U.S. oil companies on July 15 began restoring some of the more than nearly 74% production shut at U.S. Gulf of Mexico (GoM) platforms ahead of Hurricane Barry, the U.S. offshore drilling regulator said.

There was 1.3 million barrels per day (bbl/d) of oil production off line in the U.S.-regulated areas of the GoM on July 15, about 80,000 barrels less than on July 14, according to the U.S. Bureau of Safety and Environmental Enforcement (BSEE).

Workers also were returning to the more than 280 production platforms evacuated. It can take several days for full production to be resumed after a storm leaves the GoM.

Anadarko Petroleum, BHP Group and Chevron Corp. on July 15 said they had begun returning staff to evacuated platforms and were in the process of restoring operations.

Barry went ashore in central Louisiana as a category one hurricane with at least 74 miles per hour (119 km per hour) on July 13 after emerging into the GoM from Florida earlier in the week. On July 15, it was a tropical depression and dropping up to four inches (10 cm) of rain on Arkansas.

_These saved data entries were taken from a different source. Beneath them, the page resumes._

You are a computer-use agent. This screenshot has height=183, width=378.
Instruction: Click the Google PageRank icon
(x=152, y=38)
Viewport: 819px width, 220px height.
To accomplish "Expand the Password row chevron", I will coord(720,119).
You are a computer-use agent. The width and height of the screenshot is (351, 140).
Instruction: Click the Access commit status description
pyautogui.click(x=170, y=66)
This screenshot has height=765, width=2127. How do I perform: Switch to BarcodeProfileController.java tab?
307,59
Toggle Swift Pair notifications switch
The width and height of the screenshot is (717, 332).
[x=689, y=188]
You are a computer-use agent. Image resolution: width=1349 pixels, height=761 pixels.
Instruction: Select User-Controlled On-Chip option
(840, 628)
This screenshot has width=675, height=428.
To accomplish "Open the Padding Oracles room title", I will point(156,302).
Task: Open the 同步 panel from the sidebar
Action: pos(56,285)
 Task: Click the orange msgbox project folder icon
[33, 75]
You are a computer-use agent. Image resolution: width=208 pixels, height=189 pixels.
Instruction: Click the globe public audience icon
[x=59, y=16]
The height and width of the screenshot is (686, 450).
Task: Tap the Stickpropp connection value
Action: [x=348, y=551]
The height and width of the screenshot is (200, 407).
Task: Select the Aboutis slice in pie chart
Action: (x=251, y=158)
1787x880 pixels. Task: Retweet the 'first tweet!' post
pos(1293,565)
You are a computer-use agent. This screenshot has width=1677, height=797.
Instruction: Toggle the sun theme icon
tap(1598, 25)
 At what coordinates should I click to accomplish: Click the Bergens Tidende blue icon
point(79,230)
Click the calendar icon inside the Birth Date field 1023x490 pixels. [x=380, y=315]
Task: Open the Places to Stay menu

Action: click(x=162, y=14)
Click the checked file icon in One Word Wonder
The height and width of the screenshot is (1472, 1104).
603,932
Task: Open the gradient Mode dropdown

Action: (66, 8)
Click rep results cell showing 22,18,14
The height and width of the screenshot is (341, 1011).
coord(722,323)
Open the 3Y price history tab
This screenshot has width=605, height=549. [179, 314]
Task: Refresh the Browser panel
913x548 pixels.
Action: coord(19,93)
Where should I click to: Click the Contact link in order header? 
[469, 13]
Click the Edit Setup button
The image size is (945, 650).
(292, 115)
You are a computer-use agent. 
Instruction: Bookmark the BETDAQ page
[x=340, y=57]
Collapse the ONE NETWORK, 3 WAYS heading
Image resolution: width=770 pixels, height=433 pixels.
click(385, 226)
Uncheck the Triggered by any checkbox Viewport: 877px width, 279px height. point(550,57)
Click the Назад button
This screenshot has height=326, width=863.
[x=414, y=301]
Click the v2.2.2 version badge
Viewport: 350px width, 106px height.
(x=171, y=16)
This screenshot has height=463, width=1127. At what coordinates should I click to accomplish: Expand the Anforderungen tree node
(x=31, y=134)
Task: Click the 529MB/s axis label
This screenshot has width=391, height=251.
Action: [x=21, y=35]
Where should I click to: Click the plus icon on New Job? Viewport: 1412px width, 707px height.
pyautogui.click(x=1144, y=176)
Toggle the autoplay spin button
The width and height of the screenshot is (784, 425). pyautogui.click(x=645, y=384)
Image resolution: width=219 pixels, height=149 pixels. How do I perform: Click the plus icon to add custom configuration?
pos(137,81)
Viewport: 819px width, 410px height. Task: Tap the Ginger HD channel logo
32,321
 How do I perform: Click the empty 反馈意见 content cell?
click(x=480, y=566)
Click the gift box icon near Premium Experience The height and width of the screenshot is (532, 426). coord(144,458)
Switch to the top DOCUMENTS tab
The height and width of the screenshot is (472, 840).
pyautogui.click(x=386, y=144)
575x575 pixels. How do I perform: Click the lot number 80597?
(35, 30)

In Barry’s wake, offshore natural gas production in the GoM was down 61%, or 1.7 billion cubic feet per day (Bcf/d), on July 15, BSEE said.

The amount of gas flowing to Cheniere Energy Inc.’s Sabine Pass LNG export facility in Louisiana, rose to a one-week high of 3.7 Bcf/d.

Last week, the amount of gas flowing to Sabine fell to a 13-week low of 2.9 Bcf/d on July 11, according to Refinitiv.

Most refineries in southeast Louisiana kept running through the storm except for Phillips 66’s 253,600-bbl/d Alliance, Louisiana, refinery, which the company began restarting on July 15.

The Alliance refinery was shut on July 12 due to the threat of flooding and a mandatory evacuation order in Plaquemines Parish, where the refinery is located along the Mississippi River.